▸ Problem set:
A. In the Royal Air Force Museum write-up, retype the part that opens with the words containing "Royal Air Force Museum" and closes with "Getting there!".
B. In the Royal Air Force Museum write-up, which London Underground station did the writer use to reach the museum?

▸ Document excerpt:
* * * * * * * * *

Royal Air Force Museum

Hendon, June 13th, 1997

This section is laid out in two pages. This page describes the Museum in general and the Main Aircraft Hall - the other pages look at the Sunderland tour and the Battle of Britain exhibit.

An official site for the museum can be found at

Getting there!

I travelled up to Hendon by train from Redhill to Victoria Station, and then on the Northern Line of the London Underground (Colindale station). It was somewhat of a shock to find that a lot of the 'Underground' is actually overground. I now also understand some of the jokes about the Northern Line. The Museum is a short walk (very well signposted) from the station. I went with my partner's Uncle David who is quite keen on technology of all kinds - my partner and her Aunt went off to Kingston-on-Thames to check out the shopping . . .

The Museum

Walking into the grounds was a strange feeling. Hendon was the place where the Royal Air Force came into being and has an association with aviation even older than that, so I can't think of a more appropriate place to locate a museum. The museum has been around since the early '70's, but some of the buildings date back to World War One.

We were lucky to get in though. Two days prior to our visit there had been a heavy downpour which flooded parts of the Main aircraft hall, and the Bomber Command hall. Some of the carpets were still sodden, and there was a risk from the floor lighting. The Bomber Command hall was closed, but we were able to view the Main Aircraft hall and the display galleries.

GunBus 1 1/2 Strutter Bristol M.1C

Of high interest to me were the World War One aircraft - something we don't see much of in New Zealand. Although there are several replicas (such as the Vickers GunBus ('2345'), the Sopwith 1 1/2 Strutter ('A8226'), and the Bristol 20 M.1C ('C4994') above), most of the aircraft were original. It was amazing to see the Sopwith Pup (N5192), the Triplane (N5182), and of course the F.1 Camel (F6314). I have to admit (and I blame it on all those Biggles books), I couldn't resist touching the Camel!

* * * * * * * * *

▸ Data shown:
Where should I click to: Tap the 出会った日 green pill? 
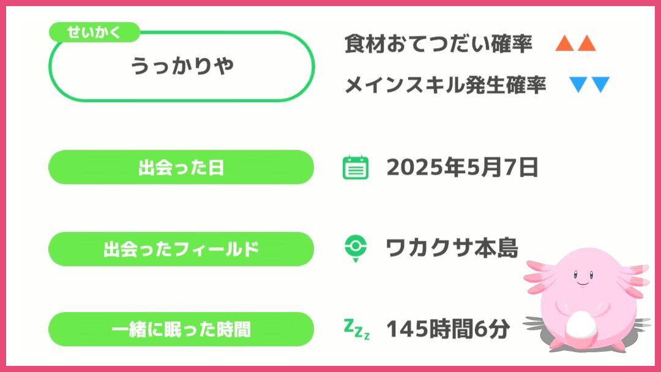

* * * * * * * * *

▸ Final results:
A.
Royal Air Force Museum

Hendon, June 13th, 1997

This section is laid out in two pages. This page describes the Museum in general and the Main Aircraft Hall - the other pages look at the Sunderland tour and the Battle of Britain exhibit.

An official site for the museum can be found at

Getting there!

B. Colindale station, on the Northern Line.